Collected data
########

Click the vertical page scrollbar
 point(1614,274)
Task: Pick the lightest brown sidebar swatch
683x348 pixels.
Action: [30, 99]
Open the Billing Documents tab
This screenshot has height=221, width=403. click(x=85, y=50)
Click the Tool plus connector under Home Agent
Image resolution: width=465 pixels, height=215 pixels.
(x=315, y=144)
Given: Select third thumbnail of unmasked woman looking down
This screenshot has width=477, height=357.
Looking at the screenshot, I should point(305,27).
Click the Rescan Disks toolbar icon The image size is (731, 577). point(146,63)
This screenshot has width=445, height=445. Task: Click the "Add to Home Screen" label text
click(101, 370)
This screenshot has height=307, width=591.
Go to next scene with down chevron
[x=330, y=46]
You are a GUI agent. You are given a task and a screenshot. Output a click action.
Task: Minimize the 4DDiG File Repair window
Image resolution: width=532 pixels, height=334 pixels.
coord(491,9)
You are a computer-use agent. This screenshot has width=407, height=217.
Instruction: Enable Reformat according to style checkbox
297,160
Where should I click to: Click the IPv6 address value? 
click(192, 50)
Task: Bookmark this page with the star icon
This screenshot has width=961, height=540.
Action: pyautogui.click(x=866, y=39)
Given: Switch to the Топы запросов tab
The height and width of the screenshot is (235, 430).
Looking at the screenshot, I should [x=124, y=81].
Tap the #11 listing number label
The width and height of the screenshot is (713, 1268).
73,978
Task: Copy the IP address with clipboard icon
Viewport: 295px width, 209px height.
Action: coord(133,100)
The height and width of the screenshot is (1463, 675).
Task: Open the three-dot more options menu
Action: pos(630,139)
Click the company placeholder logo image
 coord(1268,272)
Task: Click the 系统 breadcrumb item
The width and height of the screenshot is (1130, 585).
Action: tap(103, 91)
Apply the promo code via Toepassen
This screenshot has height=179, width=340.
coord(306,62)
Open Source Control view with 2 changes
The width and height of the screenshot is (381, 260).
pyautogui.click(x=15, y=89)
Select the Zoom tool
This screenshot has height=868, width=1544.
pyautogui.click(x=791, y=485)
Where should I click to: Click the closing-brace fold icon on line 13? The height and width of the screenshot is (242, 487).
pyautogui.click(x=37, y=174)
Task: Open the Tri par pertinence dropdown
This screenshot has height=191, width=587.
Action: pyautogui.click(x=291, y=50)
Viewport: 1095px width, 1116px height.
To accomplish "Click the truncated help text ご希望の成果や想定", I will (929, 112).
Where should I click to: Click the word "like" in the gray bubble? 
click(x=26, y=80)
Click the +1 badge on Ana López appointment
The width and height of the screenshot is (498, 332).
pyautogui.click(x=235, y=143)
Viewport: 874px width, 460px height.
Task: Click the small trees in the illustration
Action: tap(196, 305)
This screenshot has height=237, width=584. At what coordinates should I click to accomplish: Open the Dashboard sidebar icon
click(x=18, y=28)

########

In the records, locate each line holding the string "Select" and copy it.

Given: Select third thumbnail of unmasked woman looking down
Select the Zoom tool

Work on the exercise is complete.